BAB II TINJAUAN PUSTAKA
2.1 Itik Bali
Itik bali merupakan itik lokal Indonesia yang juga sering disebut itik penguin, karena badannya yang tegak saat berjalan mirip dengan burung penguin Rasyaf,1992. Pada umumnya
itik bali mempunyai ketahanan hidup yang sangat tinggi dan jarang menimbulkan angka mortalitas yang tinggi Murtidjo,1988. Rasyaf 1992 menyatakan bahwa ciri-ciri itik bali: 1
badan langsing, 2 berdiri tegak, 3 warna bulunya putih dan berwarna coklat keabu-abuan, 4 leher kecil dan panjang, 5 ekornya pendek.

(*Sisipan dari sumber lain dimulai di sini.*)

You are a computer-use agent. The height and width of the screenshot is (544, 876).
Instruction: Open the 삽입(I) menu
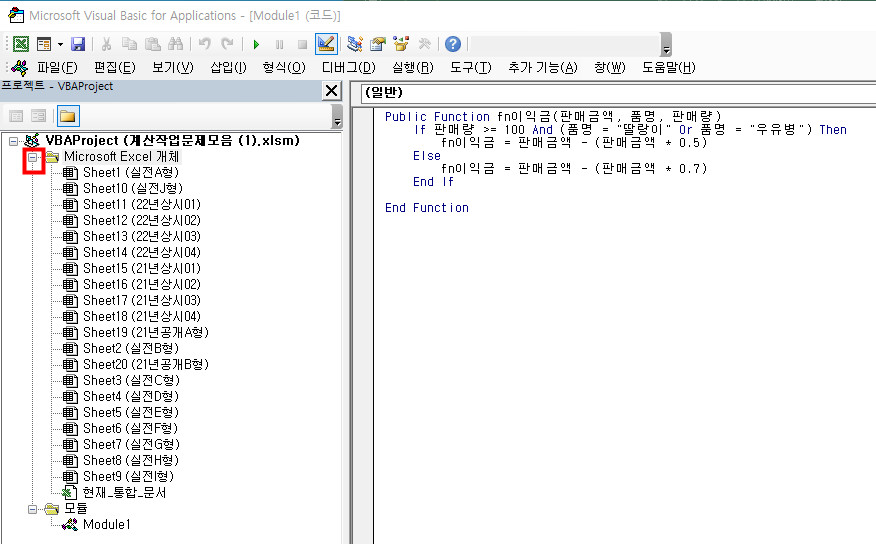[x=228, y=68]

Berat itik bali yang jantan berkisar antara 1,8-2 kg dan yang betina berkisar antara 1,6-1,8 kg. Itik bali memiliki telur yang cukup banyak dan kulit telurnya berwarna putih dengan berat
berkisar antara 60-75 gram per butir. Dilihat dari ukuran keadaan seperti ini itik bali mempunyai peluang untuk dikembangkan sebagai itik dwiguna yaitu sebagai itik petelur atau diarahkan
sebagai itik pedaging Murtidjo, 1988.
2.2 Pertumbuhan
Pertumbuhan adalah efek keseluruhan dari interaksi hereditas dengan lingkungan perlakuan dan sumbangan genetik terhadap penampilan sekitar 30 sedangkan sumbangan
lingkungan sekitar 70 Soeharsono, 1997. Pertumbuhan merupakan proses yang sangat kompleks, meliputi pertambahan berat badan, pertambahan ukuran semua bagian tubuh secara
serentak dan merata Maynard et al. 1979. Disebutkan pula bahwa pertumbuhan yang terjadi merupakan manifestasi dari perubahan-perubahan dalam unit pertumbuhan terkecil yaitu sel.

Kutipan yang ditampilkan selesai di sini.